Oí varios golpes seguidos al otro lado de la puerta y
me eché a reír. “Se han caído por las escaleras”.
Avanzamos poco a poco y nos acercamos a un coche al
azar. Era un Chevrolet negro. Juanjo se puso a lo suyo. Forzó la
puerta del conductor sin ningún problema y se puso manos a la obra
para hacerle un puente. El coche hizo amagos de arrancar. El ruido
atrajo otros sonidos que hicieron eco, alertando a más y más.
-Juanjo, ¿cómo va eso? Date prisa, creo que tenemos
compañía.- Comenté sin poder ocultar el nerviosismo.
-Ya va, ya va. Unos minutos y lo tendré listo.- Hizo
una pausa. -Quizá se alargue, cubridme.
Félix y yo nos adelantamos y cubrimos ambos lados del
coche. Sostuvimos las armas en alto y empezamos a ver varias figuras
acercándose lentamente a nosotros. Me adelanté a una e hinqué el
hueso en su pecho. La fuerza del golpe hizo que se tambaleara un
poco, pero como si nada hubiera pasado estiró los brazos y me agarró
una muñeca. Se inclinó hacia mí, haciendo que el hueso le
penetrara más y abriendo la boca, dispuesto a morderme.
-¡Banzai!- Gritó Félix mientras se abalanzaba contra
el monstruo y le partía la cabeza en dos por el golpe de la barra
metálica, que quedó algo abollada.
-Mierda, ya me he vuelto a quedar sin arma.- Suspiré y
me decaí un poco por aquella noticia fatal.
-¿Y el cuchillo que usaste para cortar el hueso?- La
pregunta de Juanjo me hizo quedarme blanco. ¿En serio había sido
tan tonto de tener un arma en mi mano y haberlo abandonado?

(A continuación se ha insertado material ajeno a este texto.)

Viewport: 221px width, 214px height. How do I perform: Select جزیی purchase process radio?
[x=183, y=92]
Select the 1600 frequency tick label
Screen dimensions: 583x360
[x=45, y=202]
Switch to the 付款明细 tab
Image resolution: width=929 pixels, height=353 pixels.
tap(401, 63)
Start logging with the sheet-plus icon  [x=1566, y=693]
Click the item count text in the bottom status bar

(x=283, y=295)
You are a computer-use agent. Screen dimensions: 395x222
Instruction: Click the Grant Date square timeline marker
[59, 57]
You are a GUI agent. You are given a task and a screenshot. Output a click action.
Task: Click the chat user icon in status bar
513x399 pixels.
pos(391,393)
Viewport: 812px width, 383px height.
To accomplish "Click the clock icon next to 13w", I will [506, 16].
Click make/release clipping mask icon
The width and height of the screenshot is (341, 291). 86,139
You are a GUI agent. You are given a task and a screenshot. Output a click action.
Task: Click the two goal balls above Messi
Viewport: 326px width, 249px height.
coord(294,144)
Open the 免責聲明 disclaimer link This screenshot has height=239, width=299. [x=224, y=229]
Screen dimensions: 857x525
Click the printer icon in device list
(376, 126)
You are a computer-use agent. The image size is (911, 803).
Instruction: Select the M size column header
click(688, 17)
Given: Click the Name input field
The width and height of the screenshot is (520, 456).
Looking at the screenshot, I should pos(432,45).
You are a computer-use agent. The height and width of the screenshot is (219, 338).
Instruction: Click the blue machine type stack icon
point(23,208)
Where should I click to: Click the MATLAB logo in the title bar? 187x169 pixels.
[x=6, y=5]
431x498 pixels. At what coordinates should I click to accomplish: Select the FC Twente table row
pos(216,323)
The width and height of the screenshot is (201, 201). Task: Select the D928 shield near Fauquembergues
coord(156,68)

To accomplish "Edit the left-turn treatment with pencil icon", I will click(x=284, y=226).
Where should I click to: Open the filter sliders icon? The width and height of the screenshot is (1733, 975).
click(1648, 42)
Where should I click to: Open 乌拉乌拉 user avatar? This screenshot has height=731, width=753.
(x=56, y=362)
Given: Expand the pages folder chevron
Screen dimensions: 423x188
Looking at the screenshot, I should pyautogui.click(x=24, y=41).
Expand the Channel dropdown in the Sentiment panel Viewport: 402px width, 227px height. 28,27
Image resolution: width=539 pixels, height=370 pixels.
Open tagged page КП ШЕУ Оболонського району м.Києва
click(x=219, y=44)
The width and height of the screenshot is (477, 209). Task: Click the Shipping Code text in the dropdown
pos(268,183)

La
respuesta era un sí rotundo.
-No os preocupéis, como ya suponía que aquí el señor
olvidaría la importancia del cuchillo, lo cogí por él.- Dijo Félix
mientras sonreía con autosuficiencia.
-Joder, muchas gracias. Menos mal que has venido. Soy un
desastre.- Cogí el cuchillo manchado de sangre y me preparé para el
próximo zombi.
El sonido del motor arrancando llegó a mis oídos como
agua de mayo. Monté rápidamente y me puse el cinturón. Ajusté los
espejos y metí la marcha atrás para salir del aparcamiento. Giré a
la izquierda, encaminándome a la rampa de salida y esquivé uno de
esos caminantes.
Juanjo sacó el móvil y conectó el GPS. Pronto
encontramos los primeros obstáculos mientras íbamos de camino a
Arganda. La carretera estaba llena de coches atravesados,
accidentados, ardiendo. Tuvimos que esquivarlos y conducir en zigzag
varias veces. Otras incluso tuvimos que invadir la acera.
Al final, nos encontrábamos en una rotonda que nos daba
la bienvenida a Arganda del Rey y, detrás de ella, columnas de humo
que se elevaban al horizonte. Llamas en muchos edificios cercanos.
Había frenado el coche para mirar el paisaje, pero ahora sentía la
necesidad de acelerar, de darme prisa y llegar a mi destino.
Me interné en el pueblo, calle arriba, calle cruzada,
ahora izquierda y ahora derecha. Bajé una rampa y torcí a la
derecha. De pronto tuve que frenar bruscamente para no comerme un
motorista, uno que tenía pelo negro y ojos amarillos.
-¡Joder, que nos está encañonando!- Gritó Juanjo al
tiempo que salía del coche y sonaba un disparo.